## TASK DESCRIPTION
Reproduce, character for character, the stretch of lines from the one containing "О нас (24, 27)" through the one containing "Каталог (564, 625)", including both of those lines.
^^^^^^^^
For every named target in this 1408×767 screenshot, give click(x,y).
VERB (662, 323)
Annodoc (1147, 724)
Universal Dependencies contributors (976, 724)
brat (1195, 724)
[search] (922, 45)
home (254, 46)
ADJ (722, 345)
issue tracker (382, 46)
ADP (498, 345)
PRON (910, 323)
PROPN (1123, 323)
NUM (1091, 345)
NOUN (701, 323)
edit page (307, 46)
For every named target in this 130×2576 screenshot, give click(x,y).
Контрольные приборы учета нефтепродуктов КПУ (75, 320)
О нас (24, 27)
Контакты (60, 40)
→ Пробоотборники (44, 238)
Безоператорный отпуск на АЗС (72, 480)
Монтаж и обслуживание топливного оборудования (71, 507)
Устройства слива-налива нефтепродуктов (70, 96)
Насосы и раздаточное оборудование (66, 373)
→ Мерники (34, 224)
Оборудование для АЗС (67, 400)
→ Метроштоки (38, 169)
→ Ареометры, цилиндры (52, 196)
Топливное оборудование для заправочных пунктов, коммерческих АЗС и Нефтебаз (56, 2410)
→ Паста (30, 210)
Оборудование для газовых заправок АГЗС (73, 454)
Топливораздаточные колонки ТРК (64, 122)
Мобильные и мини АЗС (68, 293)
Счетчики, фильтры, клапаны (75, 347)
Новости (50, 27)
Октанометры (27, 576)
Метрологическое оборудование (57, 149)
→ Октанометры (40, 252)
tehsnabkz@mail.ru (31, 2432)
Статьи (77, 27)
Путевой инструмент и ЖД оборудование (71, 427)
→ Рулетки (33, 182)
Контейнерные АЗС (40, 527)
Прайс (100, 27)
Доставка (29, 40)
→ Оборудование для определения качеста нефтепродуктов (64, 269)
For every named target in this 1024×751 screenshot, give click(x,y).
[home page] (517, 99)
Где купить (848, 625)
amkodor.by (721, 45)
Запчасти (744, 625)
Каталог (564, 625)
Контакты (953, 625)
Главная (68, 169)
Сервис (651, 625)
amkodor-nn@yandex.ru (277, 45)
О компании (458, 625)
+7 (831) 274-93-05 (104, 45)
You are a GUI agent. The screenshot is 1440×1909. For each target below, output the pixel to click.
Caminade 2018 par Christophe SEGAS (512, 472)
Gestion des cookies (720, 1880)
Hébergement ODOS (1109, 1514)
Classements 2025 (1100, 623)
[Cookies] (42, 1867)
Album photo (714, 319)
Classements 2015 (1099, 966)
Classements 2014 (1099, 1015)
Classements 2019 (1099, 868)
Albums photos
^^^^^^^^
## SOLUTION FOR THIS EXERCISE
О нас (24, 27)
Контакты (60, 40)
→ Пробоотборники (44, 238)
Безоператорный отпуск на АЗС (72, 480)
Монтаж и обслуживание топливного оборудования (71, 507)
Устройства слива-налива нефтепродуктов (70, 96)
Насосы и раздаточное оборудование (66, 373)
→ Мерники (34, 224)
Оборудование для АЗС (67, 400)
→ Метроштоки (38, 169)
→ Ареометры, цилиндры (52, 196)
Топливное оборудование для заправочных пунктов, коммерческих АЗС и Нефтебаз (56, 2410)
→ Паста (30, 210)
Оборудование для газовых заправок АГЗС (73, 454)
Топливораздаточные колонки ТРК (64, 122)
Мобильные и мини АЗС (68, 293)
Счетчики, фильтры, клапаны (75, 347)
Новости (50, 27)
Октанометры (27, 576)
Метрологическое оборудование (57, 149)
→ Октанометры (40, 252)
tehsnabkz@mail.ru (31, 2432)
Статьи (77, 27)
Путевой инструмент и ЖД оборудование (71, 427)
→ Рулетки (33, 182)
Контейнерные АЗС (40, 527)
Прайс (100, 27)
Доставка (29, 40)
→ Оборудование для определения качеста нефтепродуктов (64, 269)
For every named target in this 1024×751 screenshot, give click(x,y).
[home page] (517, 99)
Где купить (848, 625)
amkodor.by (721, 45)
Запчасти (744, 625)
Каталог (564, 625)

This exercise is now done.